Arsenault noted, "All along, Andy and the Maine Winter Sports Center were the owners, but it was still our mountain. It was our mountain to succeed or fail."
Shepard added, "Maine Winter Sports Center wasn't on the board. It was Roger and his board who was running the mountain."
Arsenault said, "When I said Black Mountain was being turned over, my wife asked me, 'Does that mean that you own the mountain?' I said no, the corporation and the community own the mountain. We're the operating board. If anything changes at the mountain, profits don't come to us. It is a community facility."
Shepard noted, "It is a 501c3 charitable and benevolent corporation. It's purpose is to introduce kids to a healthy, active outdoor lifestyle, and to serve as an economic engine in the region...Black Mountain is one of the more positive things that Rumford has to offer."
Asked if the mountain would be able to maintain the $15 day lift ticket if things got really tough financially, Arsenault responded, "Our vision right now is to maintain the $15, but everything is on the table. We need to discuss that, but for this winter, we're at $15 and possibly a bump up in season passes."
Shepard added that that $15, or something in that range, "is all about being affordable and that is what's going to make this work. The 197 percent increase in day ticket sales (last winter, first year of $15 day ticket) -- that pretty much speaks for itself. We got four times the amount of traffic coming through the mountain. Everything else works -- retail, cafe, rentals -- everything you're trying to offer people. Four times more people makes the whole economics of the thing work."

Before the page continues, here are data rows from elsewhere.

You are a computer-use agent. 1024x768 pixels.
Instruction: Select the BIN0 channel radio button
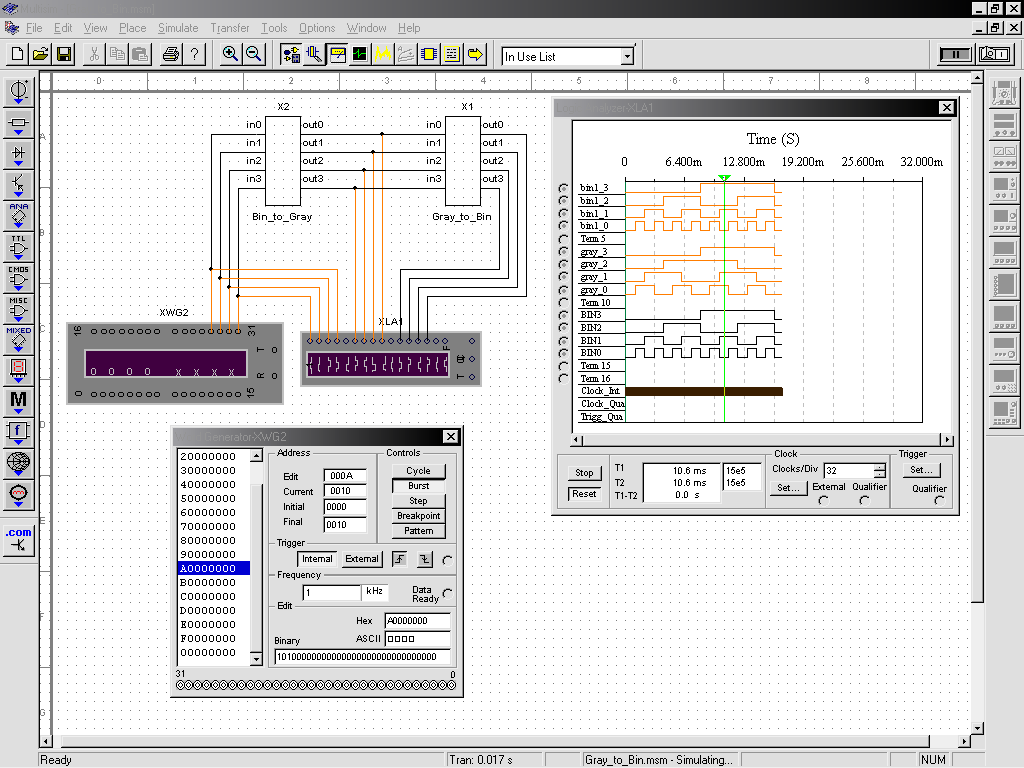[563, 354]
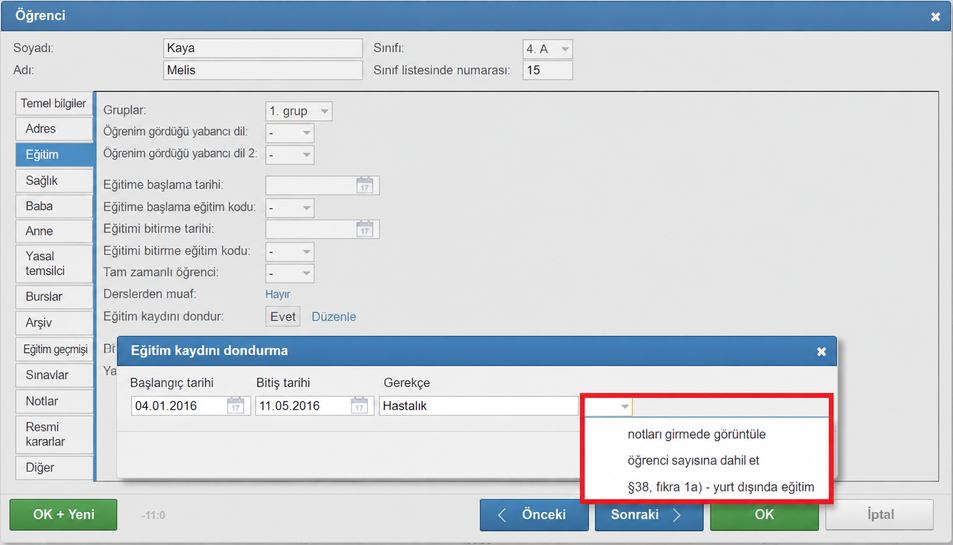
Task: Click the Düzenle link
Action: click(x=334, y=317)
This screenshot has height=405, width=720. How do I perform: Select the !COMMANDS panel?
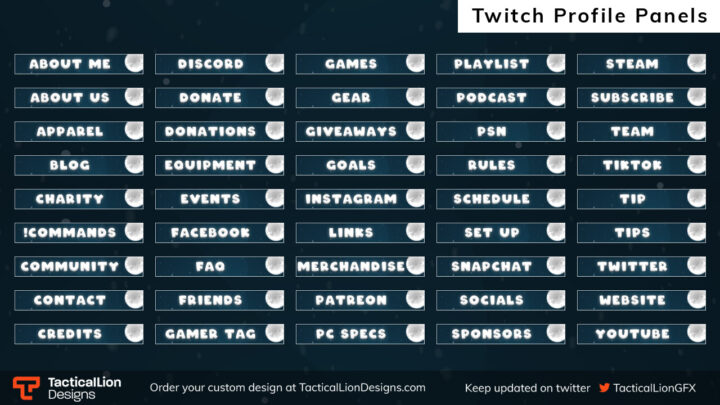[79, 232]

"The $15 price point isn't a gimmick to try to get people to come; I think that's the future of alpine skiing. Sunday River and Sugarloaf are never going to charge $15, but that's a resort experience. And what Sunday River and Sugarloaf, and resorts in general, are not particularly good at is introducing new people to skiing because the size of a large resort is too intimidating for someone who's never skied before, or too expensive for most people," he said.
When it was noted that the new ownership no longer has the financial backing the Libra Foundation had given in support, Shepard responded, "That investment has already been made. This is a pretty remarkable ski area right now and there aren't a lot of capital needs here. I think the mountain has everything it needs to succeed, but this business model being one of the most important pieces. Roger and the board -- the leadership is superb. The staff is superb."
Libra Foundation, over the previous 10 years, invested almost $9 million to the ski area.
Arsenault admitted that "Black Mountain has been polarizing to people. You either like it or you don't like it. For those that like it, enjoy it, it's fantastic. It's in our backyard. For those who don't like it, I don't think they can criticize the fact that we're an economic tool for the community."
Black Mountain will focus on recreation and attracting families and children. The board will also pursue competitions and try to push midweek and even night racing.